Politische Einzelmeinungen im Schlusswort des Protestantentreffens
Feierlich und wie immer in pompöser Stimmungen endete der 33. Deutsche Evangelische Kirchentag in der Elbmetropole Dresden.
Der Abschlussgottesdienst stellte auch bei diesem Treffen von etwa 120 000 Christinnen und Christen einen der vielen Höhepunkte dar.
Gleichzeitig endete der Kirchentag aber auch mit einem Eklat: Die „Grünen“-Politikerin Göring-Eckardt, der bereits in der Vergangenheit aufgrund ihres Amtes als Präsidentin der EKD-Synode vorgeworfen wurde, ihre parteipolitischen Ansichten mit ihren Aufgaben in der Synode zu vermischen, missbrauchte ihre Funktion als Präsidentin des Kirchentags auch in ihrem Schlusswort am Ende der Veranstaltung.
Es ist gut, dass es nun, jetzt, in diesem Moment zu einer Energiewende in Deutschland komme, sagte Göring Eckardt. Gleichzeitig stimmte sich auch nochmals in die von der ehemaligen Ratsvorsitzenden der EKD, Käßmann, anklingenden Worte nach Frieden ein – wohl den Frieden, den Käßmann durch „das gemeinsame Gebet mit den Taliban“ beschrieb. Die Wahrung der Schöpfung geht uns alle an – doch Göring-Eckardt verkaufte stilistisch gut verpackt und nicht für jeden erkennbar eindeutig „grüne“ Haltungen in ihrer Zusammenfassung des Dresdner Kirchentages.
Auf dem Treffen der Protestanten und vieler anderer Christen war mehrfach die Frage aufgekommen und diskutiert worden, in wie weit sich Christen politisch einbringen dürften. Göring-Eckardt beantwortete diese Frage wortreich: Die Bürger müssten Teil der Entscheidungen werden, ob es um Bahnhöfe oder Flughäfen, Atomendlager oder Friedenseinsätze ginge.

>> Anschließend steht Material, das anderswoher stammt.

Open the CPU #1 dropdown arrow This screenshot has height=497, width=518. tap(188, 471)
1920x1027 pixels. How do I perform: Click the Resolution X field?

Hätte man während den Schlussworten der Präsidentin nicht ab und zu die Posaunen der Chöre gehört, hätte man die Ansprache als eine an das Elbufer verlagerte Bundestagsrede einschätzen können.
Nein, für solche Zwecke ist ein Kirchentag nicht gedacht. Es kann und darf nicht sein, dass eine Politikerin, die es offenbar nicht schafft, ihre Einzelmeinung als Parteimitglied und Funktionärin bei den „Grünen“ von ihrem Amt als Präsidentin des Kirchentages zu trennen, auf einem Treffen von Zehntausenden Christen als Wahlkampfveranstaltung missbraucht.
Wer von Christen fordert, sich auch in die Politik einzubringen, der muss dies mit einer Ermutigung tun, Meinungsvielfalt zu leben. In einem Abschlussgottesdienst des Kirchentages will ich geistlichen Impuls und keine Huldigung auf die Verdienste der Anti-Atomkraft-Bewegung.
Das Ereignis um Göring-Eckardt ist daher auch symptomatisch für einen Zustand insbesondere in der evangelischen Kirche. Die Protestanten war immer schon streitlustig und haben den Konflikt nicht gescheut. Eigentlich ging die Reformation aber von dem Grundanliegen aus, sich kritisch mit kirchlichen Schiefständen auseinander zu setzen – und nicht der Politik das Denken abzunehmen. Wenn Protestanten heute einer politischen Debatte den Vorzug lassen, statt sich der Seelsorge, der Verkündigung des Evangeliums, dem Gebet und dem wahren Bekenntnis zuzuwenden, ist weder die Zersplitterung in weitere Strömungen, noch die Abwendung von der Kirche verwunderlich.